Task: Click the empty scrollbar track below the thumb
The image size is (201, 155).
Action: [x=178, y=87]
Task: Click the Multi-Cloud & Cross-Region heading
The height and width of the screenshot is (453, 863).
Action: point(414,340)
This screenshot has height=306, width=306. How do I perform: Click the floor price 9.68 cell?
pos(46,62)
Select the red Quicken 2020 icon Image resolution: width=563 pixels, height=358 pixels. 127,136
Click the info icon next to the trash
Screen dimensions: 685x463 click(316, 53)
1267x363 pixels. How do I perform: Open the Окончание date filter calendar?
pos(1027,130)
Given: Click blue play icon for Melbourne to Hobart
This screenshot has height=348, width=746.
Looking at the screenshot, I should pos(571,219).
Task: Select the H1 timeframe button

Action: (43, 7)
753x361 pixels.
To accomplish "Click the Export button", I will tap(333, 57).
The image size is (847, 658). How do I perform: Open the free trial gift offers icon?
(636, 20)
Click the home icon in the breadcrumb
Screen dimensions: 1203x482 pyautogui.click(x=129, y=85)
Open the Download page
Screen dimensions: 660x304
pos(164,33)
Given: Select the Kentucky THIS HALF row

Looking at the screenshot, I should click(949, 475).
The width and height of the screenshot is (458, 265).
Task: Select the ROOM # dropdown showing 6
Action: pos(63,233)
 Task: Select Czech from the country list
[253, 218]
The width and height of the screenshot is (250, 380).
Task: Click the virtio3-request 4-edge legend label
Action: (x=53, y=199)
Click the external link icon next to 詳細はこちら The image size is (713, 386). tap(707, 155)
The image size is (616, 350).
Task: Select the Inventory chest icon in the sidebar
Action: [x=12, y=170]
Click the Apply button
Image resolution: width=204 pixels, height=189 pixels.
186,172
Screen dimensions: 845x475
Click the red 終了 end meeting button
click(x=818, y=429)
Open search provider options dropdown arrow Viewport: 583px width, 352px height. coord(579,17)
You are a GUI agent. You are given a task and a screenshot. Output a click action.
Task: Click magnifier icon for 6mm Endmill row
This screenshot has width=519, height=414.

====================

* **What you need to do**: Return the lines from the one containing "Task: Select Czech from the country list" through the last line of the records. Include both ends and nothing else.

* **Your solution**:
 Task: Select Czech from the country list
[253, 218]
The width and height of the screenshot is (250, 380).
Task: Click the virtio3-request 4-edge legend label
Action: (x=53, y=199)
Click the external link icon next to 詳細はこちら The image size is (713, 386). tap(707, 155)
The image size is (616, 350).
Task: Select the Inventory chest icon in the sidebar
Action: [x=12, y=170]
Click the Apply button
Image resolution: width=204 pixels, height=189 pixels.
186,172
Screen dimensions: 845x475
Click the red 終了 end meeting button
click(x=818, y=429)
Open search provider options dropdown arrow Viewport: 583px width, 352px height. coord(579,17)
You are a GUI agent. You are given a task and a screenshot. Output a click action.
Task: Click magnifier icon for 6mm Endmill row
This screenshot has width=519, height=414.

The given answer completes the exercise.